In his book, The End of Money, journalist David Wolman narrates a story about the unexpected consequences of switching to an electronic payments system. In 2010, local police in the Afghan province of Wardak started receiving their monthly salary electronically. When they checked their bank balances on their cellphones, they were stunned to find that their salaries had jumped 30 per cent overnight. This was not an accounting error - the extra 30 per cent was the amount that corrupt senior officials in the system had been skimming from their cash payments.

For an electronic payments system to work, two major requirements are the ability to identify a beneficiary correctly, and a way to ensure that the money is reaching only the intended recipient. This is where Aadhaar enters the picture. Aadhaar now serves as a link between the government and the people, making it easy both for the authorities to transfer payments to the correct individual's bank account, as well as for people to easily withdraw money using Aadhaar to authenticate their identity.

Money laundering

India is the fourth largest user of cash in the world. What makes cash-based transactions such an attractive prospect for most Indians? For one, there are no extra transaction costs involved when you pay with cash, costs that often make it financially unviable for smaller merchants to switch to electronic payments.

A cash transaction is immediate, as simple as a banknote moving from one hand to another. You don't have to worry about a computer system crashing and losing your transaction. A thousand rupees loaded into Ola's digital wallet allows you to only buy taxi rides; the same thousand rupees as a banknote in your pocket can buy you anything under the sun. On the flip side, it's also easier to launder money and evade paying taxes if you're using cash, since those transactions are much harder to trace.

Financial inclusion is one very good reason to shift from a cash-based system to one that operates on electronic payments, but there are other compelling reasons as well. Cash is a very expensive habit for the nation to cultivate. The cost of printing, managing and moving money around the country is as huge.

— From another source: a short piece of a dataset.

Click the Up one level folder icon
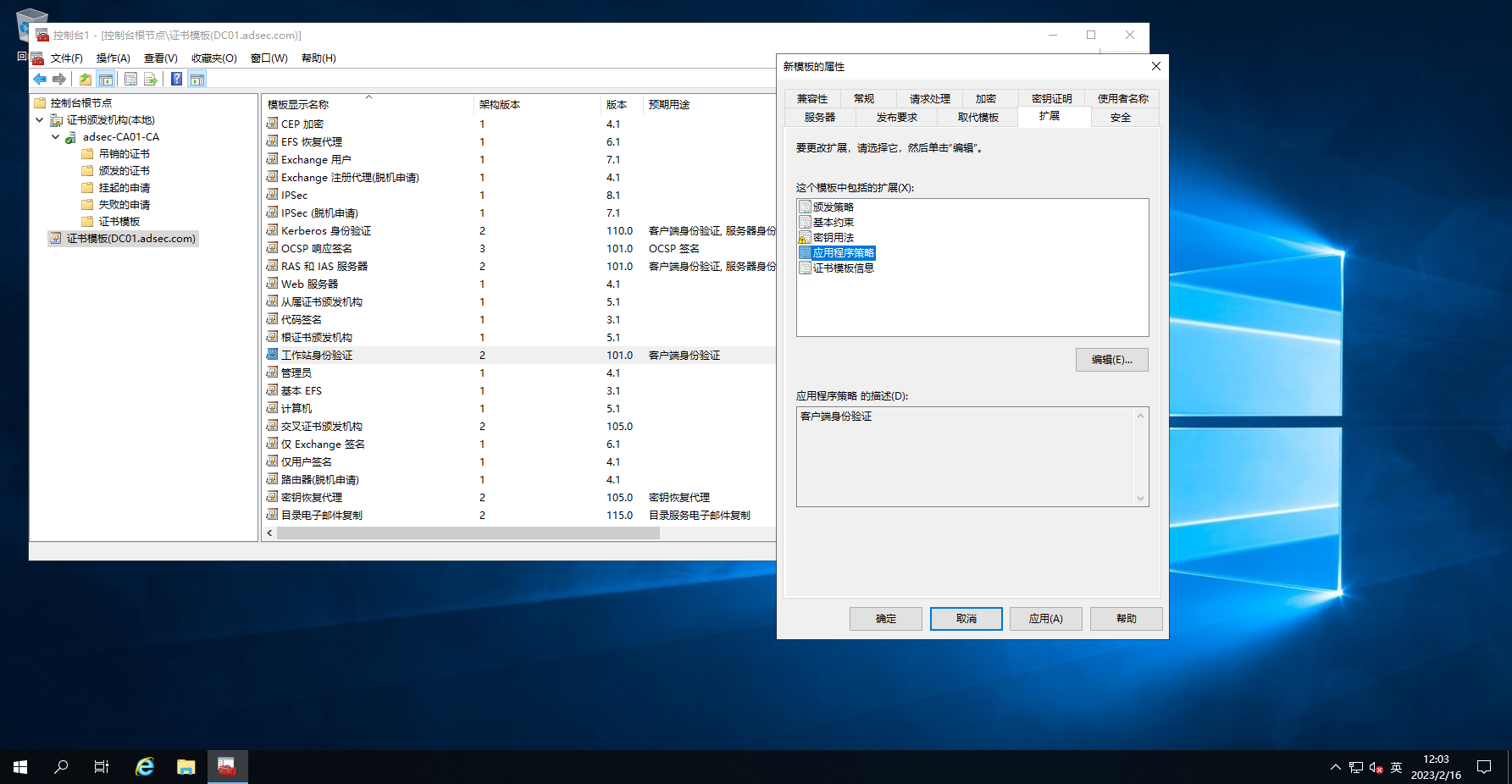Image resolution: width=1512 pixels, height=784 pixels. 86,80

In the period 2010-11, the RBI spent nearly Rs 24 billion on printing money, and an additional Rs 455 million on distributing that money nationwide.

Cash has other problems too - it can be lost or stolen, and a wet, torn or otherwise damaged banknote is not accepted by most businesses.

Electronic payments, on the other hand, can greatly reduce friction in the economy, since transactions are simpler, faster and easier to trace. If the government were to make the switch to electronic payments, the savings in one year alone would be enough to pay for the entire cost of setting up the system.